Exercise instructions — Swap "Schließen" for "Close" in the part of the material that opens with the line containing "The height and width of the screenshot is (570, 499)." and closes with the line containing "(x=1142, y=889)", leaving everything else unchanged. Return only that part.

Item-finding material
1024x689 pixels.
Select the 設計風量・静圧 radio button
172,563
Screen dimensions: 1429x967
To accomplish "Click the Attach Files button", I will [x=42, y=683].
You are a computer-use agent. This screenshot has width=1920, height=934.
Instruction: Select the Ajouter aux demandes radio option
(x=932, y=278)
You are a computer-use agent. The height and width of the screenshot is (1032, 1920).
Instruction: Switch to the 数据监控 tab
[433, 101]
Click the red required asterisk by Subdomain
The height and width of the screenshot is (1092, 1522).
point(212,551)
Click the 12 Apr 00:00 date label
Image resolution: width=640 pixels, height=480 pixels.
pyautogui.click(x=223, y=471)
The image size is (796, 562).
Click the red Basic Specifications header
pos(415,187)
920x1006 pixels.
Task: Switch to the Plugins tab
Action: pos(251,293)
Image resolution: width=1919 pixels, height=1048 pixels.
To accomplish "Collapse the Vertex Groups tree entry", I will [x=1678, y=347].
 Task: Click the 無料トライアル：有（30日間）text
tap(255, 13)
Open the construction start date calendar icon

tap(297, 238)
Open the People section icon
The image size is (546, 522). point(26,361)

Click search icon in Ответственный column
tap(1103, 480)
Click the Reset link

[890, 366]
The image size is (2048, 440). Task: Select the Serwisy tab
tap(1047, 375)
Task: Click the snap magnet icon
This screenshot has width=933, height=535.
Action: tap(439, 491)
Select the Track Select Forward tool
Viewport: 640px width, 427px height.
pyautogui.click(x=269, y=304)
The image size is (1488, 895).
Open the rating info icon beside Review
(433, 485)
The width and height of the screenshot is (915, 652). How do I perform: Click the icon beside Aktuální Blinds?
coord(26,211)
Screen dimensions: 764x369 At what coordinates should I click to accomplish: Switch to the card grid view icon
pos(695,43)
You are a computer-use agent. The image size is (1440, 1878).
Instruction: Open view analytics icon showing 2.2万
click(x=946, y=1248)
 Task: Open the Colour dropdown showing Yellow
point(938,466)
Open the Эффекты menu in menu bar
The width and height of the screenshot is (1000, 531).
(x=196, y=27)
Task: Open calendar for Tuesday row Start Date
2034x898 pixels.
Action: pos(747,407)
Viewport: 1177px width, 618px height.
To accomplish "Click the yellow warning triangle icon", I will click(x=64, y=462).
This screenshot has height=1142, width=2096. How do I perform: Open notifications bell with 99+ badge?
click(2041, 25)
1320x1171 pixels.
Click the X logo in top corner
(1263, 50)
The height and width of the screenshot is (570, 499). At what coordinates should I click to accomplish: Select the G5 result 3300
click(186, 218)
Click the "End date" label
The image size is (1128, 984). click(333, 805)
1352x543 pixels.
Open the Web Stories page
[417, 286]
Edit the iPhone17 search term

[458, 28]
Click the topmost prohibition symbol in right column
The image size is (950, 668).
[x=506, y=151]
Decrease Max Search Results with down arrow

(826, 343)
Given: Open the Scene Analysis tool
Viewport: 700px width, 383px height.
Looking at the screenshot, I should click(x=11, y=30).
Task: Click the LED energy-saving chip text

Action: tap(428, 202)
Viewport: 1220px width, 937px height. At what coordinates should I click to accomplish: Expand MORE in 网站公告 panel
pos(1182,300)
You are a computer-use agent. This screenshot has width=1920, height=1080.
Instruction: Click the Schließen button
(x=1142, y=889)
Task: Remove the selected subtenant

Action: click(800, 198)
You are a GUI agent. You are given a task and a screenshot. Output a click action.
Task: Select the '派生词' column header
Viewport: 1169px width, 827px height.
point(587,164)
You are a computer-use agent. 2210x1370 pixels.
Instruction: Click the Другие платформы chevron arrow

Task response —
The height and width of the screenshot is (570, 499). At what coordinates should I click to accomplish: Select the G5 result 3300
click(186, 218)
Click the "End date" label
The image size is (1128, 984). click(333, 805)
1352x543 pixels.
Open the Web Stories page
[417, 286]
Edit the iPhone17 search term

[458, 28]
Click the topmost prohibition symbol in right column
The image size is (950, 668).
[x=506, y=151]
Decrease Max Search Results with down arrow

(826, 343)
Given: Open the Scene Analysis tool
Viewport: 700px width, 383px height.
Looking at the screenshot, I should click(x=11, y=30).
Task: Click the LED energy-saving chip text

Action: tap(428, 202)
Viewport: 1220px width, 937px height. At what coordinates should I click to accomplish: Expand MORE in 网站公告 panel
pos(1182,300)
You are a computer-use agent. This screenshot has width=1920, height=1080.
Instruction: Click the Close button
(x=1142, y=889)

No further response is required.